What you are asked to do:
For each line in the material below that holds "대전공장", copy that line.
[Opening Source data section]
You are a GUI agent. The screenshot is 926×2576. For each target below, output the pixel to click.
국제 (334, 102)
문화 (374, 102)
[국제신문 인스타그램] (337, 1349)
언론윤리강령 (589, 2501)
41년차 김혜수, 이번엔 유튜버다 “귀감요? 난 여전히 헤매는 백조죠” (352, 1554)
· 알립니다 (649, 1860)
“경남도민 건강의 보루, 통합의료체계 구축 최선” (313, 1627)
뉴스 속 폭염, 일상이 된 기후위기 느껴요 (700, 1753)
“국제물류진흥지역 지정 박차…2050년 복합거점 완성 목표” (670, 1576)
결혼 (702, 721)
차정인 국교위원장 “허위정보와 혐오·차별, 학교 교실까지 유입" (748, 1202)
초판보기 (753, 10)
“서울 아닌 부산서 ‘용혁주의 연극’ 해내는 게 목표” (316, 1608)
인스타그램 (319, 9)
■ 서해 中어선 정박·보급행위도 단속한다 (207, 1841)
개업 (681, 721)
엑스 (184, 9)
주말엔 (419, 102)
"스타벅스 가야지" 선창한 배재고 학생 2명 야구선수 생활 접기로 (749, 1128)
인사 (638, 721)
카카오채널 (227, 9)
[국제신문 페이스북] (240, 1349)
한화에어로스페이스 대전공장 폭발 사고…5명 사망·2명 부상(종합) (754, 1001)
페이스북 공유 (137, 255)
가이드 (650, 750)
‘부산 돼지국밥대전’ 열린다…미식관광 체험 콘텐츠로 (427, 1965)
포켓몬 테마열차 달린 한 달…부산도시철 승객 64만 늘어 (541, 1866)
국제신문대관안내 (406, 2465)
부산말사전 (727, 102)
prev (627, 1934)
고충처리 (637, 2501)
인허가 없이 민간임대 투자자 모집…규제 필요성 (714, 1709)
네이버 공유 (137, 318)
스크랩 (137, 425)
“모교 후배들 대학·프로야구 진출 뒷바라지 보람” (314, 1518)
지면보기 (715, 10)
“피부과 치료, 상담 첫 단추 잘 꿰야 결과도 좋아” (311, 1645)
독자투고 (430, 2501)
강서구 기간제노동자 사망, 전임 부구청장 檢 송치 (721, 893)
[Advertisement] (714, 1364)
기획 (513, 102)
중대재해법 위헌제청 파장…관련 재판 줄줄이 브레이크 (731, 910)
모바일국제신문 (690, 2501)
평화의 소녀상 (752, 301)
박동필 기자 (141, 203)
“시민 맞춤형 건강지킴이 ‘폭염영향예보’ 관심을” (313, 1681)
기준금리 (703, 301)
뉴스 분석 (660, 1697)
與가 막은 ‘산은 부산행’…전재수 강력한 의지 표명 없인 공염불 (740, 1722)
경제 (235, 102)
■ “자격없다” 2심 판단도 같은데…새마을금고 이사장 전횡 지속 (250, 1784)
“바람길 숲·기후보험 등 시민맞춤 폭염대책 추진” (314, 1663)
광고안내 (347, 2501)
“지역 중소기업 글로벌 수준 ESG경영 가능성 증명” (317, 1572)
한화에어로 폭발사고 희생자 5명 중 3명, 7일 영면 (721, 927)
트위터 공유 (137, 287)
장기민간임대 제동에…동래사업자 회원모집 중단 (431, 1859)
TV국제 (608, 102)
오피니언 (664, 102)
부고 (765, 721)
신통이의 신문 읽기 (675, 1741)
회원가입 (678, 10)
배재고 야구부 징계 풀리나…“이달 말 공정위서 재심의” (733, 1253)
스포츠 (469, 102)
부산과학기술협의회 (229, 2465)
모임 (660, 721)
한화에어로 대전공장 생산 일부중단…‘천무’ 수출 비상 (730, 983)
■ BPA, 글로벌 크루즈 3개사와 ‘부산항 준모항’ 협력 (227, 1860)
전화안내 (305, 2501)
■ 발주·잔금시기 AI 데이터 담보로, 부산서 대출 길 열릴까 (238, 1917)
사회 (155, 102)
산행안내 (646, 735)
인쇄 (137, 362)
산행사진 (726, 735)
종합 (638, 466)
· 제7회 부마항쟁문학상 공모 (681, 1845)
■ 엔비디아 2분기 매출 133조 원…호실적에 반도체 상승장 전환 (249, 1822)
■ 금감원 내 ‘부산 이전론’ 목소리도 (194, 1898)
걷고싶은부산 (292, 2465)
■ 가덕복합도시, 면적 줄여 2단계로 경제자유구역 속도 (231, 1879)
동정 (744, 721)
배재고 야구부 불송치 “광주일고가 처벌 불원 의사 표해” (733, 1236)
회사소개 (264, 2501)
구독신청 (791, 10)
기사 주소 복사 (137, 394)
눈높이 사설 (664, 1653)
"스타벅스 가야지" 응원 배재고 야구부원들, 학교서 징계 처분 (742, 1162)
[Closing Source data section]
Solution for this task:
한화에어로스페이스 대전공장 폭발 사고…5명 사망·2명 부상(종합) (754, 1001)
한화에어로 대전공장 생산 일부중단…‘천무’ 수출 비상 (730, 983)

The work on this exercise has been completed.